#### Supplied data:
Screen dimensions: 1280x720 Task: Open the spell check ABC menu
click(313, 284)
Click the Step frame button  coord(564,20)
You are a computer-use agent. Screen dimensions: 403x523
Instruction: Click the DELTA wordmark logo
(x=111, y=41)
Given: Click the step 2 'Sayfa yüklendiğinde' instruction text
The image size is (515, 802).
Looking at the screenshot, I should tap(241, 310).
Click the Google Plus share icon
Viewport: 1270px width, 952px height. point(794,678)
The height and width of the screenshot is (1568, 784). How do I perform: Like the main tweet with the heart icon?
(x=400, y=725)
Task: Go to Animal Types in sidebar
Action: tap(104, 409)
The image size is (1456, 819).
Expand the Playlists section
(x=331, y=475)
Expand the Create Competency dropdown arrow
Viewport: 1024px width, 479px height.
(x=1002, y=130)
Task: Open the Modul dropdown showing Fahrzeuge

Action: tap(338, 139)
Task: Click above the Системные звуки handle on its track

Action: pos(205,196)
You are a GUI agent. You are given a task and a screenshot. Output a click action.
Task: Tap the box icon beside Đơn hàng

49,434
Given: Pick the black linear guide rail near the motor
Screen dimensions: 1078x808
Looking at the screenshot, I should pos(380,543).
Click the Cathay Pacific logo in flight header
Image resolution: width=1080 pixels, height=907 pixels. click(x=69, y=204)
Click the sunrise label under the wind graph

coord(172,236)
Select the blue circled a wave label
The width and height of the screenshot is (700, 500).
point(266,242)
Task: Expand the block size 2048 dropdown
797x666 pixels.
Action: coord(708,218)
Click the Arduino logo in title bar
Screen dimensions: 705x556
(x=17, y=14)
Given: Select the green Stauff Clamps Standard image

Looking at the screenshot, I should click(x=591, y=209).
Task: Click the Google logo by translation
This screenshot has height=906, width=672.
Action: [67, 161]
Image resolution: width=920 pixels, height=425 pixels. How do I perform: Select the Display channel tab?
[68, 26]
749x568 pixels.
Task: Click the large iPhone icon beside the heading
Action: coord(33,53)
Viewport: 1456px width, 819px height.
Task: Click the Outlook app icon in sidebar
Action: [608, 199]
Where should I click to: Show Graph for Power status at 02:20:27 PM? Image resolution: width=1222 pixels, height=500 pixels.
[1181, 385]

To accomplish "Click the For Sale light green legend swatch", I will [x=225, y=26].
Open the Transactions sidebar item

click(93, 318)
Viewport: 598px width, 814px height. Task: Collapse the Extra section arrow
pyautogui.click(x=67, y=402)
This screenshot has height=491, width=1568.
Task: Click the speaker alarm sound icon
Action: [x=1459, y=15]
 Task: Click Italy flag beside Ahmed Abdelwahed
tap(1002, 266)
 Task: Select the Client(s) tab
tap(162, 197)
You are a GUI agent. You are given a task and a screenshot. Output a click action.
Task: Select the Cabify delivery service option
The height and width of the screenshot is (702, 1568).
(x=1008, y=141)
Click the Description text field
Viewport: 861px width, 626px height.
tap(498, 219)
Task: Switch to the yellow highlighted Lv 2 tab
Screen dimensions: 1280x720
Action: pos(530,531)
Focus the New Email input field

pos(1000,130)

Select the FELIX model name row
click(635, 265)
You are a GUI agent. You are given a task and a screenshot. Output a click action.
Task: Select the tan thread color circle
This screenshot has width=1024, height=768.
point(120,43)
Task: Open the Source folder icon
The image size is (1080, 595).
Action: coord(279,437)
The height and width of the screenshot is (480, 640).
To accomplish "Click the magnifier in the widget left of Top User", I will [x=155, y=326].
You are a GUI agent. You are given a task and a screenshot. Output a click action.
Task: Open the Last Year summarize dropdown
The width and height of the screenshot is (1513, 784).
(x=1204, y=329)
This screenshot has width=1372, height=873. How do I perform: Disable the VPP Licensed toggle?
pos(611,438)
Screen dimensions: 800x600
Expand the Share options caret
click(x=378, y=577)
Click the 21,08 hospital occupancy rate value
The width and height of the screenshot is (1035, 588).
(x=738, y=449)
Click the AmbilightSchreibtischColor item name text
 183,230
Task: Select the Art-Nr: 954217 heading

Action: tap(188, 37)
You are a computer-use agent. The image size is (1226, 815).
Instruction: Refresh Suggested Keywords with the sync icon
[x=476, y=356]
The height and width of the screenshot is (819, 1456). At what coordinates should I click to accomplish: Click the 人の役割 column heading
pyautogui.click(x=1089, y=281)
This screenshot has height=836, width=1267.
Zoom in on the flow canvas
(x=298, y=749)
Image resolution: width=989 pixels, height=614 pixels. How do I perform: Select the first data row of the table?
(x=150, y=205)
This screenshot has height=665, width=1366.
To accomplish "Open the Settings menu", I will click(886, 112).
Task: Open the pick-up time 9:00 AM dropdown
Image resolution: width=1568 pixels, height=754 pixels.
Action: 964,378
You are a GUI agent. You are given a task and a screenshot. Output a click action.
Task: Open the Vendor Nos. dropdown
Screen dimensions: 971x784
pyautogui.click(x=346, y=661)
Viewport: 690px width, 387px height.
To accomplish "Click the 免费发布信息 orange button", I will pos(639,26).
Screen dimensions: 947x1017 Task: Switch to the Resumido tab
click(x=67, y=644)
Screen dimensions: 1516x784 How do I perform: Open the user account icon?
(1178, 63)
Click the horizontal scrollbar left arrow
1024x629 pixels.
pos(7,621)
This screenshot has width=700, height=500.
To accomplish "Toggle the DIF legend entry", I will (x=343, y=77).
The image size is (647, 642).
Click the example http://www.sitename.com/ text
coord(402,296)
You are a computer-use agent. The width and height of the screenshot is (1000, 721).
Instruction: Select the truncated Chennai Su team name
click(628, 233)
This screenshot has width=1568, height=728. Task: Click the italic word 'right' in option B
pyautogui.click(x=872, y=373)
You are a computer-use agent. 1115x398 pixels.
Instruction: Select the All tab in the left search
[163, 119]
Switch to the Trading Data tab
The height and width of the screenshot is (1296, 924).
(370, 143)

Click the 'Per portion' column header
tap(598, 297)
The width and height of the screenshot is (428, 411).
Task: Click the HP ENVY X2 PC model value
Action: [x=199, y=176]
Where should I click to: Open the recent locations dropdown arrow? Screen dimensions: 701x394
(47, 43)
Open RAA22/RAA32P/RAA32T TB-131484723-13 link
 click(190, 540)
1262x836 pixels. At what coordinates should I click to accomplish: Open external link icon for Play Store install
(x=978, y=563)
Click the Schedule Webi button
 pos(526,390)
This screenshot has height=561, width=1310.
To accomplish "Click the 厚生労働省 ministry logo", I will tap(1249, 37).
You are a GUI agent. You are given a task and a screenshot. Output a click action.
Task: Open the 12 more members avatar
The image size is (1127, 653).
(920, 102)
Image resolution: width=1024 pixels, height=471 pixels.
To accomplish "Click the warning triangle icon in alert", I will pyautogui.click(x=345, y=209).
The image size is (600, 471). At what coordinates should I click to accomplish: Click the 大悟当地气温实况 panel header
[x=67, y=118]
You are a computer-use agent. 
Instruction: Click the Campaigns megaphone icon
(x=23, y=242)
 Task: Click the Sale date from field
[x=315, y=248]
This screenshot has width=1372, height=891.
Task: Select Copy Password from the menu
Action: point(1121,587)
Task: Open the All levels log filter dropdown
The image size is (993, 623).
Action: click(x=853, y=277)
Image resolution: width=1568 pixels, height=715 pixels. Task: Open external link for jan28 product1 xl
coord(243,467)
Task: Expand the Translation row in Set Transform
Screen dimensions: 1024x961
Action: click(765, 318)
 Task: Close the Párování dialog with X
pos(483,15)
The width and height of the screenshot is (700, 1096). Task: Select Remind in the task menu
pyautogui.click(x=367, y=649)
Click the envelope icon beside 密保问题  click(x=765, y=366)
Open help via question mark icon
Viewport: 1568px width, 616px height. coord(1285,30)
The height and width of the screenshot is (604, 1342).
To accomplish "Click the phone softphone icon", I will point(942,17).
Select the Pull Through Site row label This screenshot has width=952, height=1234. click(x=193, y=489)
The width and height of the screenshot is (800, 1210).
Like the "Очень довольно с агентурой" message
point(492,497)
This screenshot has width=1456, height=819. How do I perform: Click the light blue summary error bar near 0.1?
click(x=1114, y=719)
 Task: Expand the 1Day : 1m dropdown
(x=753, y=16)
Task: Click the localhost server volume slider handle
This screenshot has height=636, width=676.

#### Exercise:
Return only the part of the records above that opens with the line containing "Task: Select the Art-Nr: 954217 heading" and closes with the line containing "This screenshot has height=665, width=1366.", ends included.

#### Output of the exercise:
Task: Select the Art-Nr: 954217 heading

Action: tap(188, 37)
You are a computer-use agent. The image size is (1226, 815).
Instruction: Refresh Suggested Keywords with the sync icon
[x=476, y=356]
The height and width of the screenshot is (819, 1456). At what coordinates should I click to accomplish: Click the 人の役割 column heading
pyautogui.click(x=1089, y=281)
This screenshot has height=836, width=1267.
Zoom in on the flow canvas
(x=298, y=749)
Image resolution: width=989 pixels, height=614 pixels. How do I perform: Select the first data row of the table?
(x=150, y=205)
This screenshot has height=665, width=1366.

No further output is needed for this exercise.